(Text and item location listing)

:::::

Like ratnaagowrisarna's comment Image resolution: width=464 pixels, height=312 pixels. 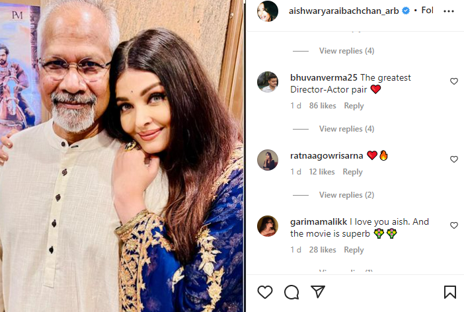[x=454, y=159]
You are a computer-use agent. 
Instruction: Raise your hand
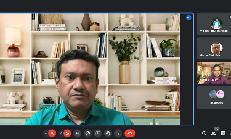point(108,133)
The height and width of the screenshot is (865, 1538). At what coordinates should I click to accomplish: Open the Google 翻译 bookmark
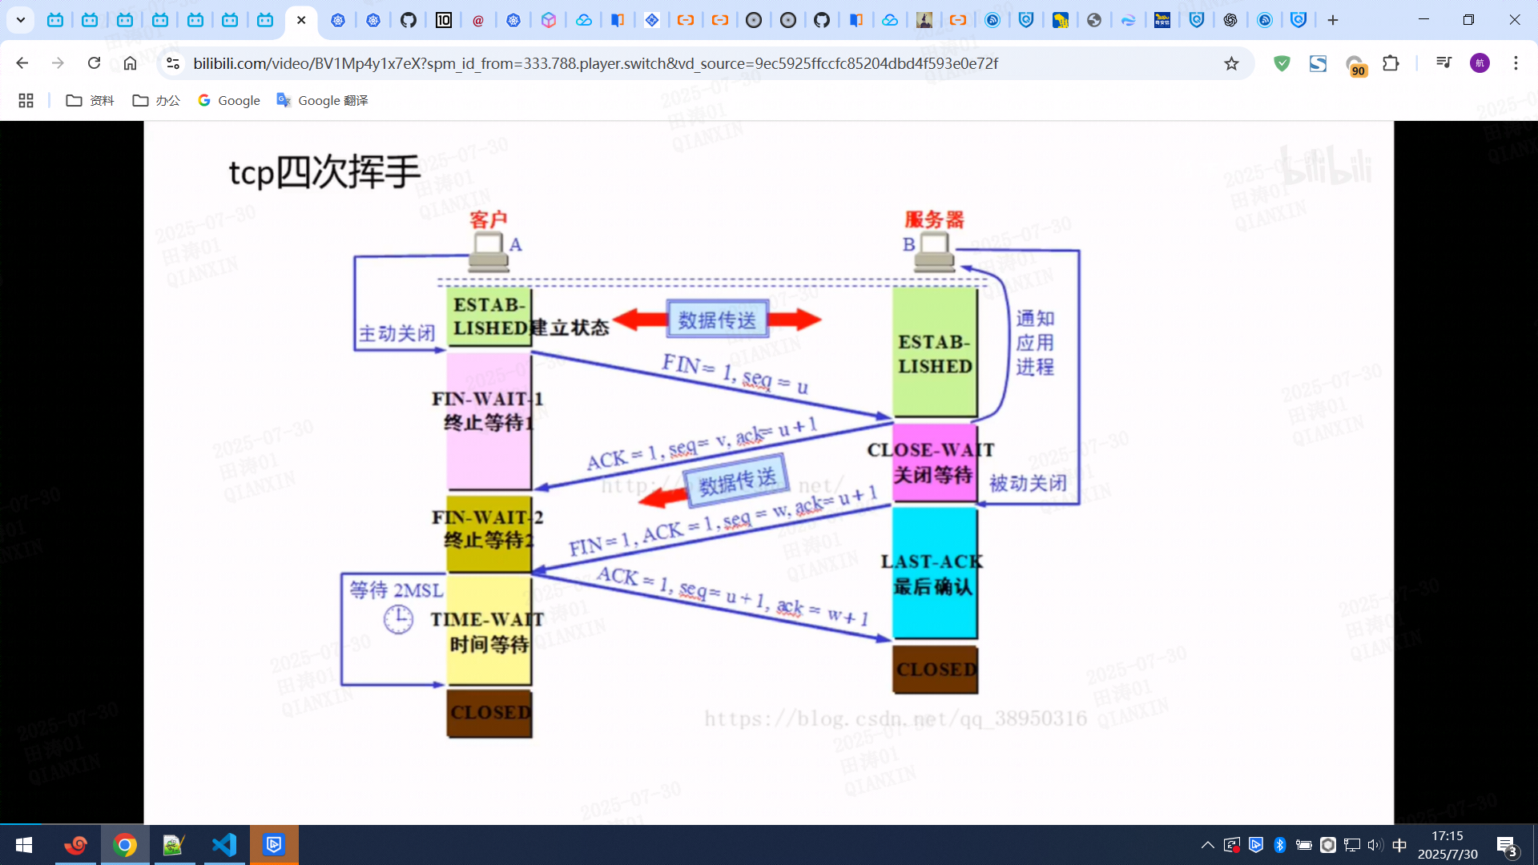322,100
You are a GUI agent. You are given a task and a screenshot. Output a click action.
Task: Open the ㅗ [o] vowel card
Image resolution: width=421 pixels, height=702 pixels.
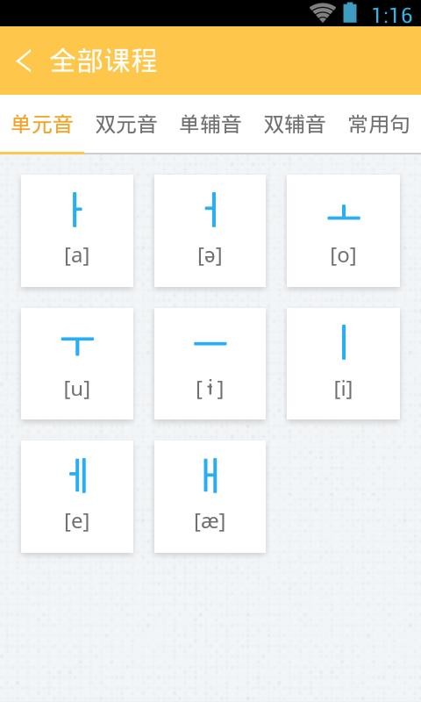[x=343, y=231]
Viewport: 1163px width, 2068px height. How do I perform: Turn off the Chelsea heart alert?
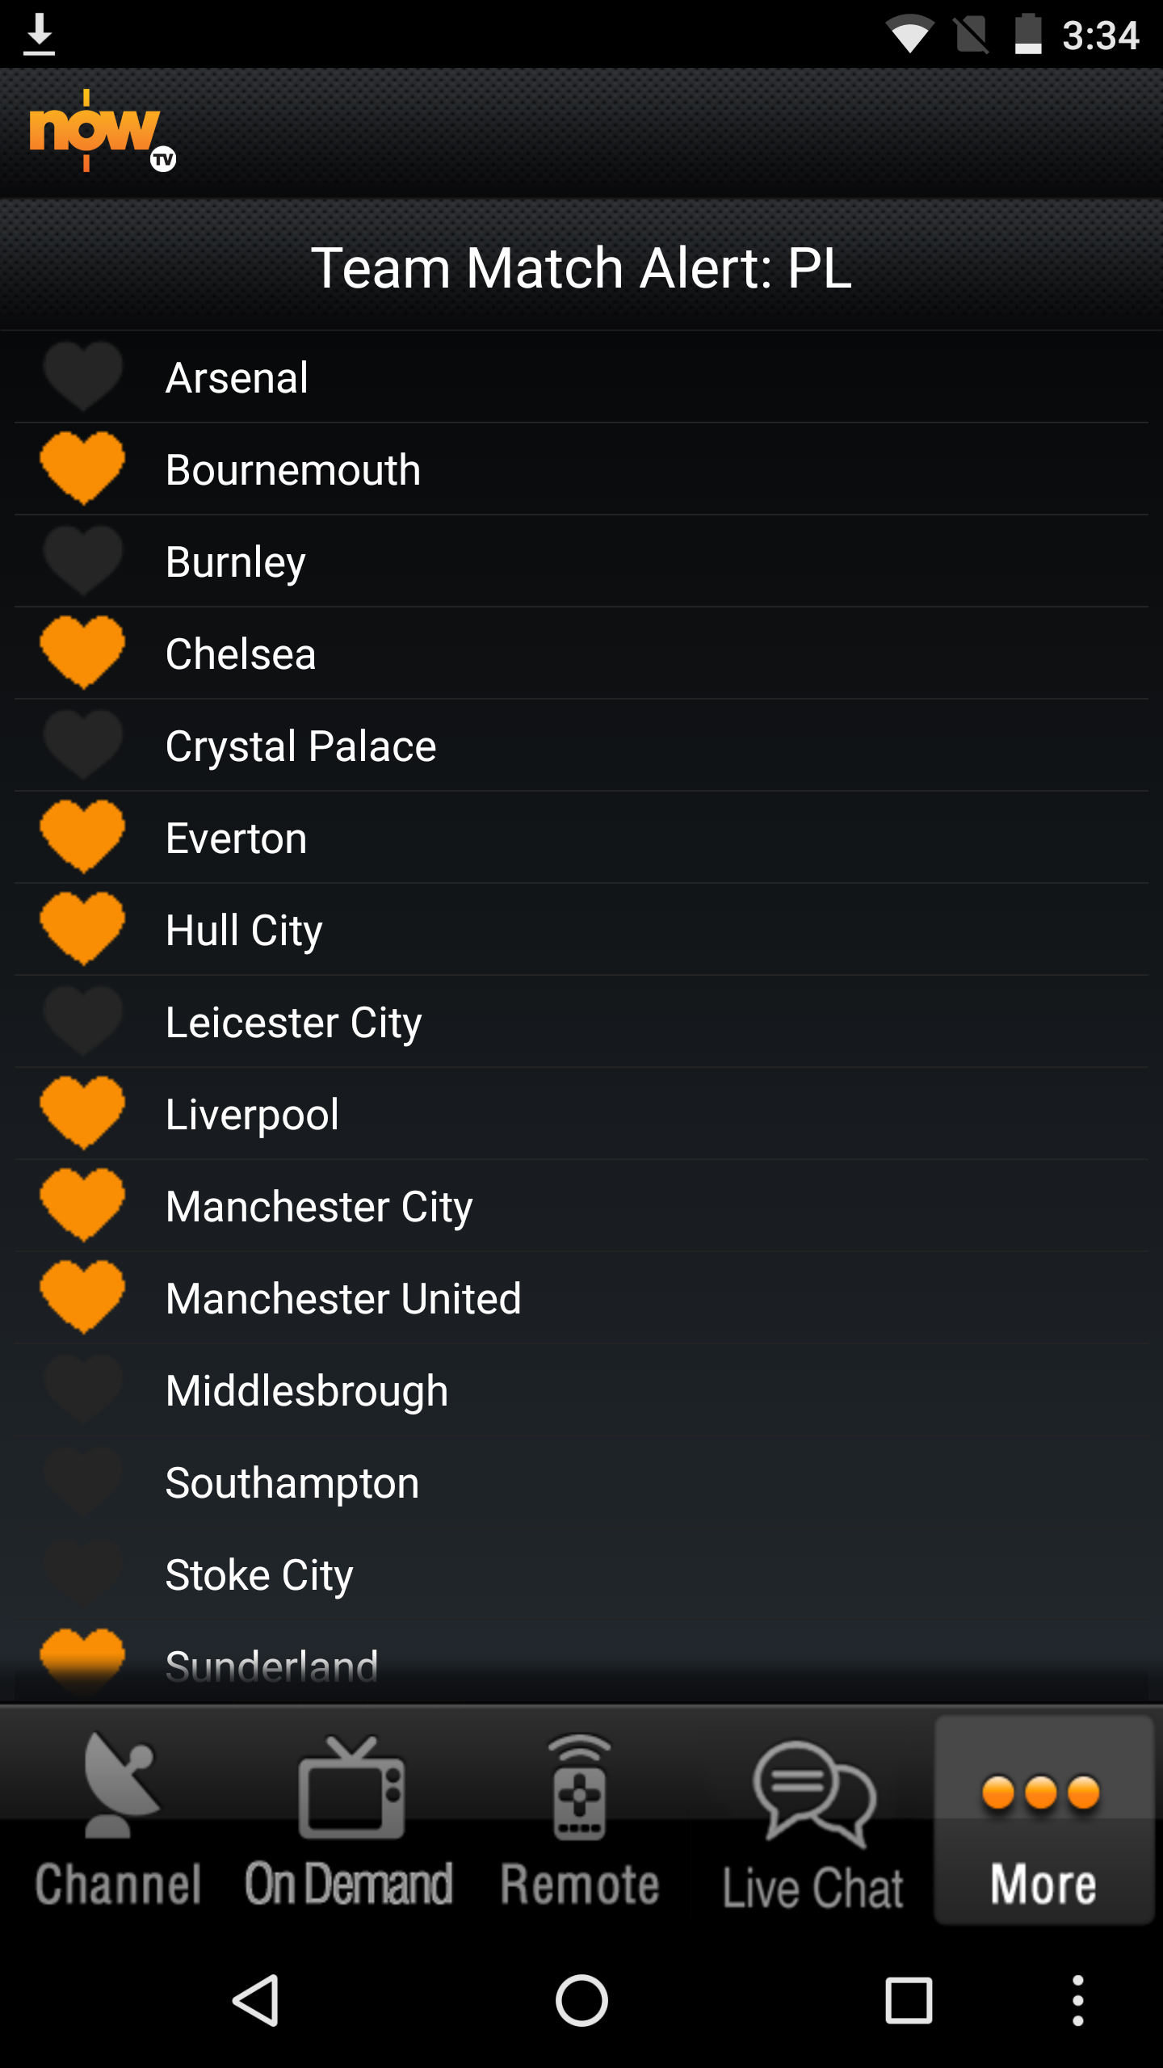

:::::

**Exercise directions:**
Reproduce the listing from the line with "You are a GUI" through the end of the listing, substituting "vowel tile" for "vowel card" and leaving everything else unchanged. Omit the pictures.

**Result for this task:**
You are a GUI agent. You are given a task and a screenshot. Output a click action.
Task: Open the ㅗ [o] vowel tile
Image resolution: width=421 pixels, height=702 pixels.
[x=343, y=231]
Viewport: 1163px width, 2068px height. How do I perform: Turn off the Chelsea heart alert?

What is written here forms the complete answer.